National Republican Senatorial Committee accused of misusing funds in watchdog FEC complaint: report

The campaign finance watchdog group Campaign Legal Center has filed a complaint with the Federal Election Commission accusing the National Republican Senatorial Committee of illegally misappropriating funds meant for legal expenditures to purchase political ads.
The move comes as the GOP and Democratic Party duke it out for control of the United States Senate in the November midterms. Democrats, who have a one-seat majority because of Vice President Kamala Harris' authority to break ties, are favored to retain control of the upper congressional chamber.
"The Senate Republican campaign arm paid for $1 million in political advertising using money that, under campaign finance law, is meant to be for legal expenses. The spending, which appears to have been used for ads in the Senate races in Colorado and Washington State, is part of more than $3 million in media-related spending through the Republican committee’s legal fund, according to federal filings in 2021 and 2022," according to Wednesday's New York Times, in which correspondents Shane Goldmacher and Reid J. Epstein mentioned that End Citizens United joined CLC in its filing.
Goldmacher reported earlier this month that the NRSC – headed by Senator Rick Scott of Florida – "had squeezed donors with hyperaggressive new tactics. And all the money coming in obscured just how much the committee was spending advertising for donors. Then inflation sapped online giving for Republicans nationwide.
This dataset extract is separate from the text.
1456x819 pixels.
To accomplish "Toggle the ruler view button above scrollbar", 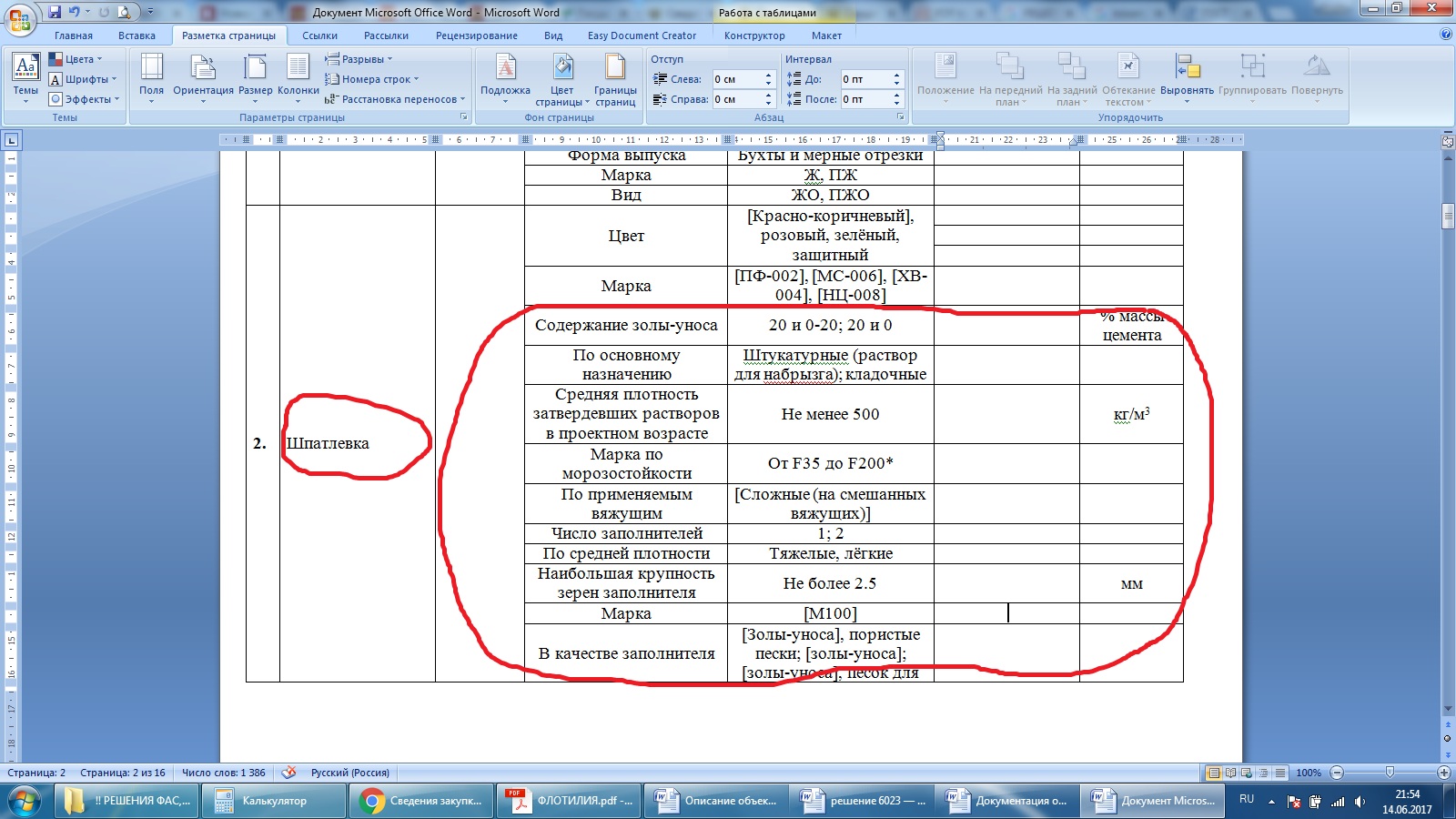I will pyautogui.click(x=1448, y=141).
And the money that had rolled in came at an ethical price."
The authors explained that "federal law stipulates that money raised for such an account, to which individual donors are allowed to give three times as much as they can to the main committee fund-raising vehicle, can be used only for “'the preparation for and the conduct of election recounts and contests and other legal proceedings.'”
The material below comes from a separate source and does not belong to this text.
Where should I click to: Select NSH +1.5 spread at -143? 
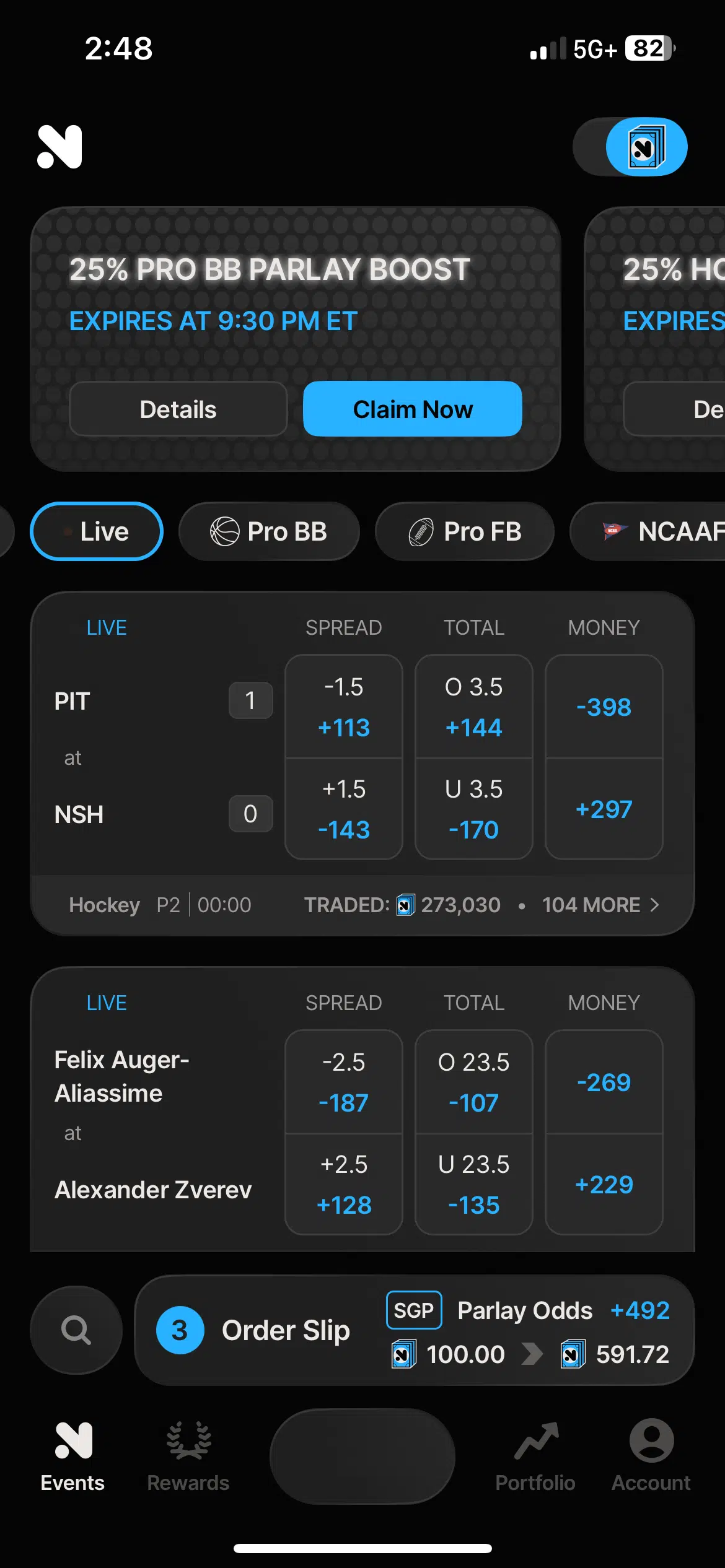point(344,809)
Goldmacher and Epstein additionally revealed that the Democratic Senatorial Campaign Committee – led by Senator Gary Peters of Michigan – filed its own inquiry with the FEC with hopes that the agency will rule "on the legality of the practice" of "whether money raised specifically into such a legal fund can be used to pay for television advertising" before voters head to the polls in 47 days.
“It is beyond the imagination of the DSCC to understand why the NRSC believes that candidate attack ads are expenses incurred in connection with a legal proceeding,” DSCC attorney Jacquelyn K. Lopez wrote to the FEC, per the Times.
READ MORE: Democrats release ad torching Rick Scott's nightmarish agenda
The paper further noted that "by seeking an advisory opinion instead of filing a complaint, the Democrats also leave open the possibility that in the future, they could engage in the same practice of using legal money to subsidize television advertising."
Meanwhile, the NRSC's spokesperson Chris Hartline, whom the Times said was unavailable for comment, has maintained that the NRSC has done nothing wrong.
The NRSC, Hartline told Goldmacher on September 3rd, will “always find the most effective, efficient and creative way to get our message out and stretch every dollar, in accordance with the law."
Scott's staff, Goldmacher wrote in his exposé, also "vigorously denied financial struggles, said some of the canceled television ads had been rebooked, and argued the digital spending would prove wise in time."